- Exercises to complete
- 1) Name every word that the couponing piece below calls the complete opposite of "narrow and pinching."
- 2) Copy the stretch of the couponing piece from "I don't have" through "brings me to..." word for word.

- Article
(begin)
The cheapskates on this show are unbelievable. The amount of time they'll expend, the sheer number of hours involved in collecting and sorting hundreds of coupons, memorising store policies, dividing their purchases into two or more carts so that everything is grouped to maximise savings, according to double or triple-couponing, the mental energies directed to this whole exercise....and all so that they don't have to PAY FOR THEIR FOOD. It seems so dreary, so miserly, so small-minded. It's all so narrow and pinching - the complete opposite of words like largesse, generosity, good-naturedness, open-handedness.

I don't have any idea what their other expenses are, naturally, but I don't imagine those people are taking public transit, turning off lights, installing solar panels, or disconnecting their cable TV service. I'm willing to bet that most of their money-saving initiatives are directed at their food - the nourishment of their bodies, the fuel that keeps them alive, the single biggest factor in the health of humans. Which brings me to...

Food Value
90% of what I see bought on this show is packaged food. Aside from the odd trip to Meats or Dairy, these people are spending hours cruising up and down the centre aisles of the grocery store - and doesn't everyone know by now, hasn't everyone heard this truism: that the FOOD is found on the outside four walls? Bread, dairy products, meat, fruit and vegetables. You can live your entire life - longer AND better - on just those, never having seen a Frito Lay or bought a can of Campbell's. How many coupons are published to help you save money on fresh produce? Hardly any. Why? Because those are actually worth your money. They can be difficult and costly to grow, maintain and transport, and their nutritional value is both potent and fragile. So far, I haven't seen a single head of broccoli or bunch of carrots on this show. And people, let me tell you something I'm sure you already know: what prepared packages of food have to offer you, you don't need.

Obsessive Behaviour
Well. This one's kind of obvious. Reality TV thrives on obsessive behaviour, but there's something extra depressing about a person who spends weeks clipping bits of paper, spends five hours pushing a cart around choosing what the coupon marketers want them to choose, burns holes in the checkout screen with their eyes in case the coupon doesn't get entered properly, and then crows triumphantly when their bill is reduced by 90%. Great job! You've taken home a bunch of crap and preservatives to cram into your family's mouth for the next several years. Every time you eat some of it you can congratulate yourself that you didn't pay for it. The only thing better than butylated hydroxytoluene is FREE butylated hydroxytoluene.
(end)
- Information given
(begin)
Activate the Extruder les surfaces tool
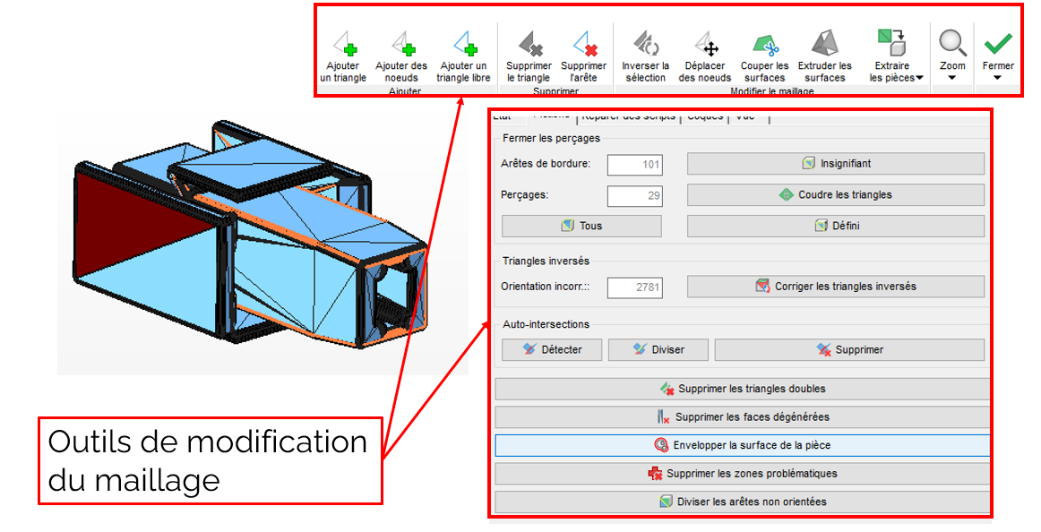The height and width of the screenshot is (532, 1041). (824, 56)
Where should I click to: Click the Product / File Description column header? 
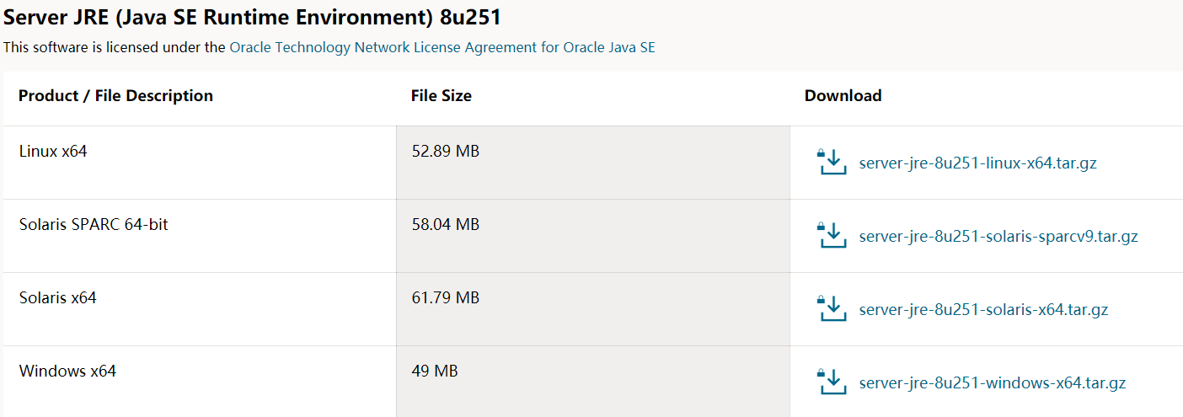pyautogui.click(x=115, y=96)
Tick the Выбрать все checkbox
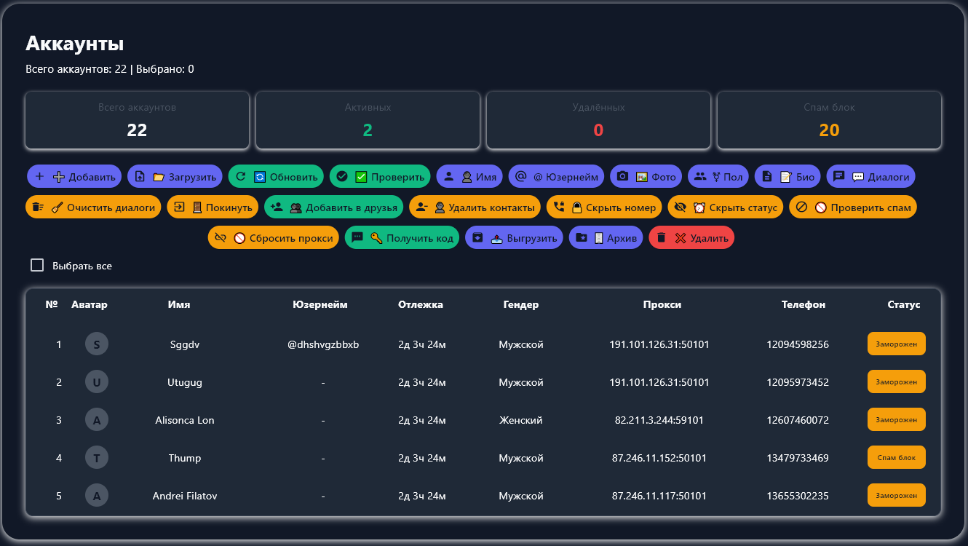This screenshot has height=546, width=968. [37, 265]
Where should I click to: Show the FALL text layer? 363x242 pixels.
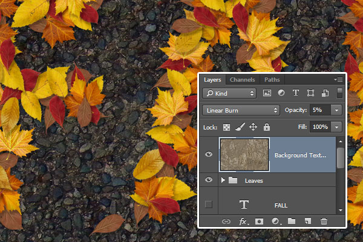pos(209,204)

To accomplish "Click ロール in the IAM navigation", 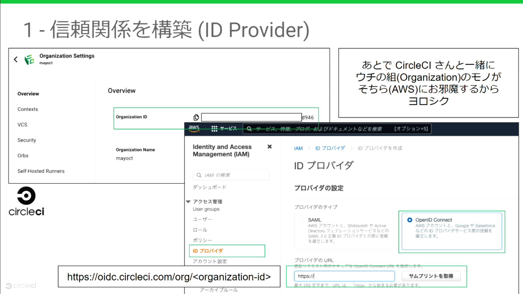I will click(x=200, y=230).
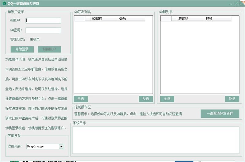The height and width of the screenshot is (162, 245).
Task: Click the 一键邀请好友进群 button
Action: pos(220,114)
(end)
- Solution list
- 1) largesse, generosity, good-naturedness, open-handedness

- 2)
I don't have any idea what their other expenses are, naturally, but I don't imagine those people are taking public transit, turning off lights, installing solar panels, or disconnecting their cable TV service. I'm willing to bet that most of their money-saving initiatives are directed at their food - the nourishment of their bodies, the fuel that keeps them alive, the single biggest factor in the health of humans. Which brings me to...